June 19, 2004-- Happy Day! Marie Rinkoski and I were married at the First Unitarian Church in Ithaca, NY. I wrote a song for the ceremony, The first call of the beloved , which was performed by our friends Wendy Richman- voice, Jaime McGill- clarinet, Charlotte Whitman- cello, and Du Yun- piano. Marie also arranged a piece for the ceremony, for the same instrumentation, based on Debussy's Prelude to the Afternoon of a Faun . Following the ceremony, we had a wonderful time with friends and family at Taughanock Falls State Park, Lakeside Shelter, with our friend DJ canGURU keeping the party jumping.
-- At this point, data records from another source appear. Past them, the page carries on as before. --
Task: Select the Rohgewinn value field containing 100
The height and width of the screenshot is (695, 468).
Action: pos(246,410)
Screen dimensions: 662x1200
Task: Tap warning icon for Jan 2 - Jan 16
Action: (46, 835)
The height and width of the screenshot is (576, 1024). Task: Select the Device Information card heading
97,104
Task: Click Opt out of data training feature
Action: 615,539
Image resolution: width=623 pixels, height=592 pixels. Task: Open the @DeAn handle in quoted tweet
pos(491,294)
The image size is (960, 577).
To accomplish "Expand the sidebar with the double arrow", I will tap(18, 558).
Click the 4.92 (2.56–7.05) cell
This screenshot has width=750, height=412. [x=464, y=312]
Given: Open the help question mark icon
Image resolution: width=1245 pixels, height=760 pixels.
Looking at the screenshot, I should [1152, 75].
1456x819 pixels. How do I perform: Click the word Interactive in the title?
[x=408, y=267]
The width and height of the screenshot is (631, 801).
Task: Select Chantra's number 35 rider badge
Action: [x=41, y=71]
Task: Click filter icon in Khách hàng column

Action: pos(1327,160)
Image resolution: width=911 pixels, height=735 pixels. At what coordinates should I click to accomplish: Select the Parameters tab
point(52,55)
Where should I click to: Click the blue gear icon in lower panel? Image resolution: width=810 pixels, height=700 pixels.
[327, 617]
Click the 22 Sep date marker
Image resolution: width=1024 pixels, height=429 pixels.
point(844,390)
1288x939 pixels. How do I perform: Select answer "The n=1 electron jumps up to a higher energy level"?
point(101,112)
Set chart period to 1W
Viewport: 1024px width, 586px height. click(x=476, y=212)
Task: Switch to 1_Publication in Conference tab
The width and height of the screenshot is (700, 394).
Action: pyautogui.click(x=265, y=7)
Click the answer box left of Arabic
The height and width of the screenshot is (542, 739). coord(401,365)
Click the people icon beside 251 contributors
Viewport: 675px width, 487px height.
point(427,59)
June 10, 2004-- Commencement at Harvard University. I received my Ph.D. in music composition, after completing my thesis composition, Mandala of the Four Directions : a ritual cantata for 4 singers and 4 ensembles , in April.

May 29, 2004-- As part of the 3rd annual Chicago ICE Fest, International Contemporary Ensemble organized a childrens' concert and workshop with toy instruments, "Toy Piano Zoo". I was asked to write a short piece for this event, for toy piano + another instrument (I chose double bass). My contribution, entitled Green Callaloo (in homage to a recent trip to Jamaica), was performed by Phyllis Chen- toy piano, and Randall Zigler- double bass.

February 21, 2004-- The yesaroun' duo (Eric Hewitt- saxophone, and Sam Solomon- percussion) premiered the piece which I wrote for them, entitled Tahirih , on a concert at Harvard University. This was my last performance in Paine Hall as a Harvard graduate student-- the end of an era!